Fame was thus more important than life itself, and the poems show warriors desperately competing with one another in order to acquire it. In this quest for glory, every man was out for himself. The hero was an egotist, obsessed with questions of honor and status, loudly boasting about his exploits, and prepared to sacrifice the good of the whole to enhance his own prestige. There was no kenosis, no self-surrender; the only way a warrior could “step outside” the confines of self was in the ekstasis of killing. When possessed by Ares, god of war, he experienced a superabundance of life and became divine, losing himself in aristeia and slaughtering anything that stood in his way. War was, therefore, the only activity that could give meaning to life. Every warrior was expected to excel, but to be the “best” (aristos) meant simply to excel in battle. No other quality or talent counted. In the heightened state of aristeia, the hero experienced a superabundance of life that flared up gloriously in contempt of death.

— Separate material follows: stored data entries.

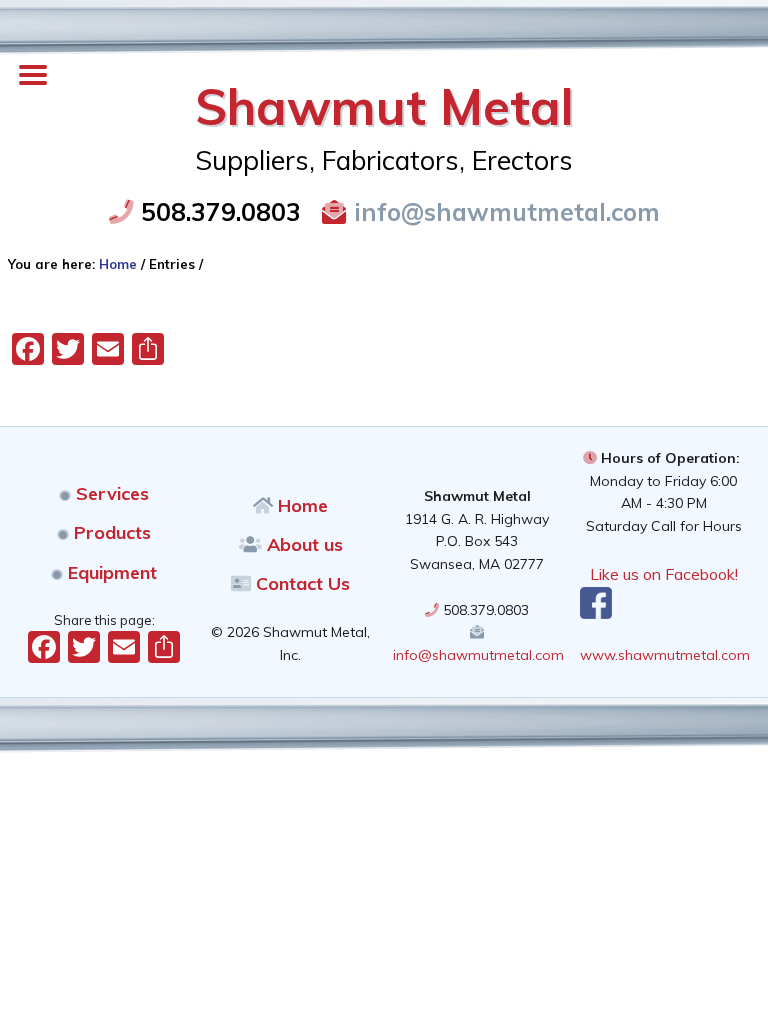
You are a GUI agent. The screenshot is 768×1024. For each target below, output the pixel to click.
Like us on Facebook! (664, 574)
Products (110, 532)
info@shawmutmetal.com (503, 211)
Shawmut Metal (384, 106)
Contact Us (300, 583)
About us (302, 544)
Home (300, 505)
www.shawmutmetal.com (665, 655)
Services (110, 493)
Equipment (110, 572)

In India, priests and warriors alike were gradually moving toward the ideal of ahimsa (nonviolence). This would also characterize the other Axial spiritualities. But the Greeks never entirely abandoned the heroic ethos: their Axial Age would be political, scientific, and philosophical—but not religious. In presenting a warrior like Achilles as the model of excellence to which all men should aspire, Homer seems to have nothing in common with the spirit of the Axial Age. Yet standing on the threshold of a new era, Homer was able to look critically at the heroic ideal. He could see a terrible poignancy in the fate of the warrior, because in order to achieve the posthumous glory that was his raison d’etre, the hero had to die. He was wedded to death, just as, in the cult, he was confined to the dark chthonian regions, tortured by his mortality. For Homer too, death was a catastrophe.
The Iliad was a poem about death, its characters dominated by the compulsion to kill or be killed. The story moved inexorably toward inevitable extinction: to the deaths of Patroclus, Hector, Achilles, and the beautiful city of Troy itself. In the Odyssey too, death was a black transcendence, ineffable and inconceivable. When Odysseus visited the underworld, he was horrified by the sight of the swarming, gibbering crowds of the dead, whose humanity had obscenely disintegrated. Yet when he met the shade of Achilles, Odysseus begged him not to grieve: “No man has ever been more blest than you in days past, or will be in days to come. For before you died, we Achaeans honoured you like a god, and now in this place, you lord it among the dead.” But Achilles would have none of this. “Don’t gloss over death to me in order to console me,” he replied, in words that entirely discounted the aristocratic warrior ethos. “I would rather be above ground still and labouring for some poor peasant man than be the lord over the lifeless dead.” There was a fearful void at the heart of the heroic ideal.